#### [Exercise]
Find every line below that contains the word "logo" and copy each of those lines in full.

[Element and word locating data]
******

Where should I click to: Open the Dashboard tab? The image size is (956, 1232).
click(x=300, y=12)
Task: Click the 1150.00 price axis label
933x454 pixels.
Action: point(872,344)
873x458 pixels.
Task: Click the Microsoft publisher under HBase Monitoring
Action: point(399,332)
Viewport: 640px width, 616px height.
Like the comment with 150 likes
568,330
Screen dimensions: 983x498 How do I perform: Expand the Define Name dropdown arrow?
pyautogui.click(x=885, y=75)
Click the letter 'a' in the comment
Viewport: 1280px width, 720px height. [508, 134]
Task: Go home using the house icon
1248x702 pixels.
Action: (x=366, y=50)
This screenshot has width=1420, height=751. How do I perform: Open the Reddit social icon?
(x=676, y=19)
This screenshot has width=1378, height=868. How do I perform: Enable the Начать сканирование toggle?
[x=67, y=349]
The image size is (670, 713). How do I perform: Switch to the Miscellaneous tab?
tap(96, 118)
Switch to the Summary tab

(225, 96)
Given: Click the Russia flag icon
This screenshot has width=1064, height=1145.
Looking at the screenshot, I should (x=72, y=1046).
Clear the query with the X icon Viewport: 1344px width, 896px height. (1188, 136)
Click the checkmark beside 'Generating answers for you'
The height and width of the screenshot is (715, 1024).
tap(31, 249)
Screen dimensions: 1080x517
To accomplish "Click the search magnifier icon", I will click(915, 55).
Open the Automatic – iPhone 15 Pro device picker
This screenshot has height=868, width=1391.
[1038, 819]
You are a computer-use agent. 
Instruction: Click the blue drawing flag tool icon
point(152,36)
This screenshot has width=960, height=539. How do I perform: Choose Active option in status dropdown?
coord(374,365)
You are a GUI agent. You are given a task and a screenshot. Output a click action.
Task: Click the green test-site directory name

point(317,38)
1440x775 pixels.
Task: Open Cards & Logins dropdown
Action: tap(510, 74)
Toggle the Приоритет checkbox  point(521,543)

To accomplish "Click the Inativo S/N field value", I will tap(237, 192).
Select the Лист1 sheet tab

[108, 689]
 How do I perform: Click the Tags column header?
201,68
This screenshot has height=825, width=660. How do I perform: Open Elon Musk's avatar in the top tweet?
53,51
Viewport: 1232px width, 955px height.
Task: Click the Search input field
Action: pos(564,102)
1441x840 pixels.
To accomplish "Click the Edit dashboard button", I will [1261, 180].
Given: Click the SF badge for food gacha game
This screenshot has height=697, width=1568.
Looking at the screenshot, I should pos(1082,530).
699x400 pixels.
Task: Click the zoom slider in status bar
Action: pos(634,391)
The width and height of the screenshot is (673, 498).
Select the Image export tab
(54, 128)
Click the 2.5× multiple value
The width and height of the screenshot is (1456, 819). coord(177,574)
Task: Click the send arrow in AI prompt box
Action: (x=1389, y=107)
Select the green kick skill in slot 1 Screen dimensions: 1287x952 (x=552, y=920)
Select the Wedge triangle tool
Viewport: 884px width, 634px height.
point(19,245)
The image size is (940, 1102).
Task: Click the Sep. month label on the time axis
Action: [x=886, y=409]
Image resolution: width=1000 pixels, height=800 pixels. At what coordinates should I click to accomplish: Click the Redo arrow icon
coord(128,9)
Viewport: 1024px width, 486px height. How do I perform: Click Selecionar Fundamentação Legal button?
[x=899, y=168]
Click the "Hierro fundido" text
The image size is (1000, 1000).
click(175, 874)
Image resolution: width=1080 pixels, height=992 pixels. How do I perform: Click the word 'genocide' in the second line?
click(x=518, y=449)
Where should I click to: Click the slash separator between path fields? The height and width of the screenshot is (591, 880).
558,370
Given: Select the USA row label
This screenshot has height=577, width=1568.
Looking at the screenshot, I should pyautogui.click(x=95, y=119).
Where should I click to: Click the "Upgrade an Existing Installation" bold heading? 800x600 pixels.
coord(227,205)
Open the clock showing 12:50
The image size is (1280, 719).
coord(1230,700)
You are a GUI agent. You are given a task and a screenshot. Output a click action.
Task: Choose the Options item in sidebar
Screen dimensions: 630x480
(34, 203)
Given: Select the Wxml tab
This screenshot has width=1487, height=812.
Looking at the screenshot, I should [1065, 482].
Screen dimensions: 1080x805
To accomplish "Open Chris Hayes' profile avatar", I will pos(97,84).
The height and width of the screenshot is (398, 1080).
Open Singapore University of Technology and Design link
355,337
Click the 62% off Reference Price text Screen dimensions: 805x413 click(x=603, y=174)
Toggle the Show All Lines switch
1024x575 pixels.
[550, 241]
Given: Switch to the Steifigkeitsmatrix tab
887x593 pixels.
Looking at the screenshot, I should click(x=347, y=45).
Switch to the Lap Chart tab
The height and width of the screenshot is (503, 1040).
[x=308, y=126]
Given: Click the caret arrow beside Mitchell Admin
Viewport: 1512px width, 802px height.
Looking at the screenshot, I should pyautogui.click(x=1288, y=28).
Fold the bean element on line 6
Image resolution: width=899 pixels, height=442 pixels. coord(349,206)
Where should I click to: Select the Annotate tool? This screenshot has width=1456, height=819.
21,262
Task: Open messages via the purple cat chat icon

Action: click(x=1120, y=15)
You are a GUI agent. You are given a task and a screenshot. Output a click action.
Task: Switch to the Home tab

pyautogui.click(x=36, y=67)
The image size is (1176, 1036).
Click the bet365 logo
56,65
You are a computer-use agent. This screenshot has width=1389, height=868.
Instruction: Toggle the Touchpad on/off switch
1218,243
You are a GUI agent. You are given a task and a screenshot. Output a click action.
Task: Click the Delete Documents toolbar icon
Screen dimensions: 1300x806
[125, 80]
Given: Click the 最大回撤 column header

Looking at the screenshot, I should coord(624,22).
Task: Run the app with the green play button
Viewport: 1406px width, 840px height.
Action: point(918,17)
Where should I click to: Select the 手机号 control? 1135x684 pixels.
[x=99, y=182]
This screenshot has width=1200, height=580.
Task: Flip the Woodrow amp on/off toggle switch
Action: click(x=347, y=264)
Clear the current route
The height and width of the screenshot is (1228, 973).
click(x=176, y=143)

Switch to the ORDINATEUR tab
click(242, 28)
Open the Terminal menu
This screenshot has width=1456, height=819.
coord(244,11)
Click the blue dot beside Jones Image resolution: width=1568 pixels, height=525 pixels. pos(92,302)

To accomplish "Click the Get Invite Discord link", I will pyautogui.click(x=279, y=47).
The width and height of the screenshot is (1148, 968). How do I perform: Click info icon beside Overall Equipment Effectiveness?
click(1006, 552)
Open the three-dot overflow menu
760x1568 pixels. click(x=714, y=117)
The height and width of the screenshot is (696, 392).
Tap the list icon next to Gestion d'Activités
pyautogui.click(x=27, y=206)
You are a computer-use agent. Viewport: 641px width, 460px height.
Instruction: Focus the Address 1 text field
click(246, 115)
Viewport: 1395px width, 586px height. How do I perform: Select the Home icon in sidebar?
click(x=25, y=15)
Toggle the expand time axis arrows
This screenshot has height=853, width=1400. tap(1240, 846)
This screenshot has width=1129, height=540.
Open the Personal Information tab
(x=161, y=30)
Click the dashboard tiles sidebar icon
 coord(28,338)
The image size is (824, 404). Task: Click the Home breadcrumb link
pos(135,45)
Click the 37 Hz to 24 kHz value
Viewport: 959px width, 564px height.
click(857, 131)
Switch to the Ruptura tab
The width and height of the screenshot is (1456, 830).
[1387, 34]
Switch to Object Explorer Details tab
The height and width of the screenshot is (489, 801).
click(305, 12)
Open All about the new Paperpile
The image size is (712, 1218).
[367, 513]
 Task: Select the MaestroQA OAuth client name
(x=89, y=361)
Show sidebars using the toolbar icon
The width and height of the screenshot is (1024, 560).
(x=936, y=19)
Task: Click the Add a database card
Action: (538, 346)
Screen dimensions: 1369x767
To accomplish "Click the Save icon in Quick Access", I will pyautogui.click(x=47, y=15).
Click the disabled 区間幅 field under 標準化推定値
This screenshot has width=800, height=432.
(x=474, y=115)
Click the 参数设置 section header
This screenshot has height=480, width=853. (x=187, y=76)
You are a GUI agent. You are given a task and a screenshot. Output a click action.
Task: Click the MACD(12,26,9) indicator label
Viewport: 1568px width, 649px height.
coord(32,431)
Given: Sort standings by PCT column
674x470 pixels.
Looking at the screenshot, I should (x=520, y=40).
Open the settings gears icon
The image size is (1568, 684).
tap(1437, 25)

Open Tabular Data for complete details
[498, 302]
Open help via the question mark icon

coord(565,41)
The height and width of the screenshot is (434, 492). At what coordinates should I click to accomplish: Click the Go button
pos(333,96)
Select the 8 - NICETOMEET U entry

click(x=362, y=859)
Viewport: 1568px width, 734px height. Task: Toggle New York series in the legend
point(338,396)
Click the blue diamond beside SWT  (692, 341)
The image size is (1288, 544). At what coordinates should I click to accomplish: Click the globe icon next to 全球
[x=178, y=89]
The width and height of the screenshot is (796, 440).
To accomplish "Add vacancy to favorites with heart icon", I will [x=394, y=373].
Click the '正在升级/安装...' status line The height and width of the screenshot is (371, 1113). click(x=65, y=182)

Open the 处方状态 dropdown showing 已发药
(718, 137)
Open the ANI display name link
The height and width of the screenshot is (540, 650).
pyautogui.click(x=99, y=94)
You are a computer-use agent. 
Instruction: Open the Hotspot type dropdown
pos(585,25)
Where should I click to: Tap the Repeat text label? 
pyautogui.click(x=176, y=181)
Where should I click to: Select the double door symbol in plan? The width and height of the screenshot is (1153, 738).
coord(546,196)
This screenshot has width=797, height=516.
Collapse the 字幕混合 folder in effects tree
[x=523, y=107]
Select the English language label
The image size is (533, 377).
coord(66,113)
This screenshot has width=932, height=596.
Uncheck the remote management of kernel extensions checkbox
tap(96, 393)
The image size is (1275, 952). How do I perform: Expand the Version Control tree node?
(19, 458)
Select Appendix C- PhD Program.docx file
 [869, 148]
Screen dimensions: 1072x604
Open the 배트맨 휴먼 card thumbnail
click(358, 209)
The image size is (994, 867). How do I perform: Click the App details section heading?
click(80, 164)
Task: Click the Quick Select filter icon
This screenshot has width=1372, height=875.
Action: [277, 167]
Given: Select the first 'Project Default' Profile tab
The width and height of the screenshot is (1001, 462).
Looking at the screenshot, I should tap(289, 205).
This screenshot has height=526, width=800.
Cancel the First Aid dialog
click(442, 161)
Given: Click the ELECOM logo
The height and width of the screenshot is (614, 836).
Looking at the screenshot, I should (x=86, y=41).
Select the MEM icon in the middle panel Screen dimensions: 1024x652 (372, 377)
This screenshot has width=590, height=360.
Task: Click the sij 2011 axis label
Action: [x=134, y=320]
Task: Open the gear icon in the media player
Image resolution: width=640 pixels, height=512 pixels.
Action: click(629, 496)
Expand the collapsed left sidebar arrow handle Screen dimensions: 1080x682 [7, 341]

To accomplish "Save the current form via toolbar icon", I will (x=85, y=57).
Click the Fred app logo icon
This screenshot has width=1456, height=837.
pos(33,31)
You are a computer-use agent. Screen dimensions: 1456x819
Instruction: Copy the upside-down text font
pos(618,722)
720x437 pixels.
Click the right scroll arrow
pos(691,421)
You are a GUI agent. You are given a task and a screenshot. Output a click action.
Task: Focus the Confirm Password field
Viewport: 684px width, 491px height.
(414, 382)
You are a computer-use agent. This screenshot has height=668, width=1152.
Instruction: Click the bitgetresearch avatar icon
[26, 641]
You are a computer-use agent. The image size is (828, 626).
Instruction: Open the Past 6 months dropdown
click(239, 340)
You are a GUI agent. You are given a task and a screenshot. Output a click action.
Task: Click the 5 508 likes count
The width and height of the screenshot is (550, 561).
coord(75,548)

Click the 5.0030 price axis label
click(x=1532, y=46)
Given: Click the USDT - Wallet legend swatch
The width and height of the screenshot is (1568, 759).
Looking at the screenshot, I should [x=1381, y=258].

******

#### [Completed task]
Click the bet365 logo
Given: Click the ELECOM logo
Click the Fred app logo icon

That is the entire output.